Any pointers would be welcome!

Bobby Tables
  • 111
  • 3
  • 12

1 Answers1

1

You can use a pipeline-based solution via the Group-Object cmdlet as follows:

$URLs = @("https://somesite.com/folder1/page/1/"
  , "https://somesite.com/folder222/page/1/"
  , "https://somesite.com/folder222/page/2/"
  , "https://somesite.com/folder444/page/1/"
  , "https://somesite.com/folder444/page/3/"
  , "https://somesite.com/folderBBB/page/1/"
  , "https://somesite.com/folderBBB/page/5/")

$URLs |
  Group-Object { $_ -replace '[^/]+/$' } | # Group by shared prefix
    ForEach-Object {
      # Extract the start and end number for the group at hand.
      [int] $from, [int] $to = 
        ($_.Group[0], $_.Group[-1]) -replace '^.+/([^/]+)/$', '$1'
      # Generate the output URLs.
      # You can assign the entire pipeline to a variable 
      # ($generatedUrls = $URLs | ...) to capture them in an array.
      foreach ($i in $from..$to) { $_.Name + $i + '/' }
    }

Note:

  • The assumption is that the first and last element in each group of URLs that share the same prefix always contain the start and end point of the desired enumeration, respectively.

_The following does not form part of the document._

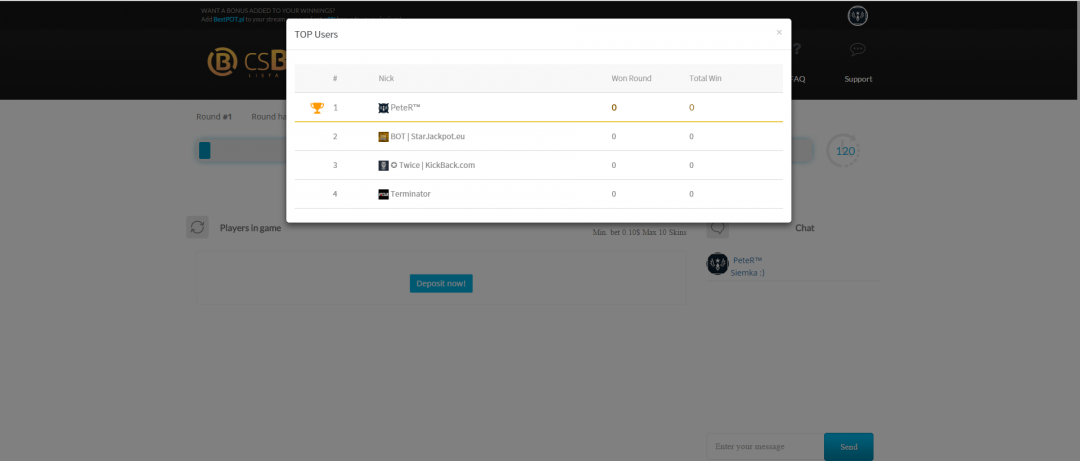Open the FAQ menu item
The width and height of the screenshot is (1080, 461).
[x=798, y=79]
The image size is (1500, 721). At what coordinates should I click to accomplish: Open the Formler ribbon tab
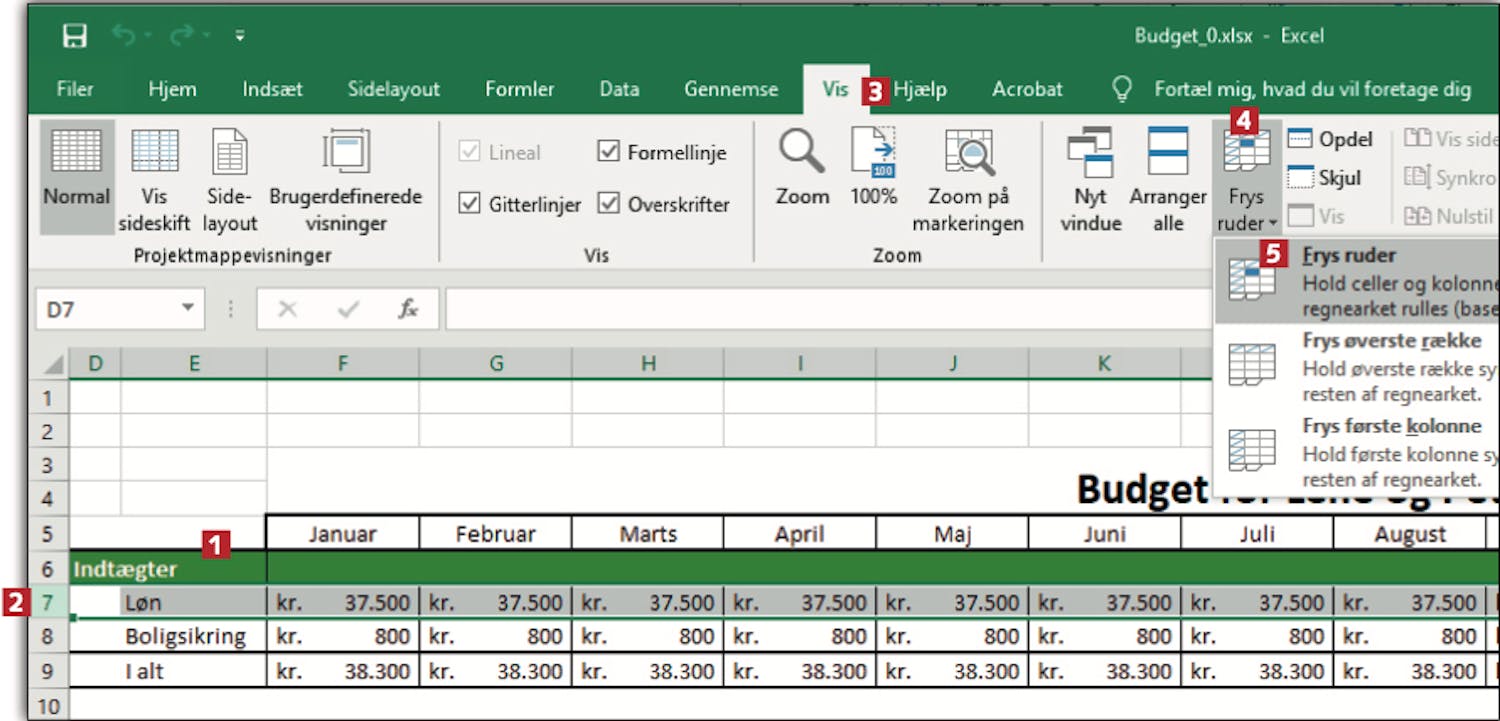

    • If that assumption doesn't hold, use the following instead:

      $minMax = $_.Group -replace '^.+/([^/]+)/$', '$1' |
                  Measure-Object -Minimum -Maximum
      $from, $to = $minMax.Minimum, $minMax.Maximum
      
  • The regex-based -replace operator is used for two things:

    • -replace '[^/]+/$' eliminates the last component from each URL, so as to group them by their shared prefix.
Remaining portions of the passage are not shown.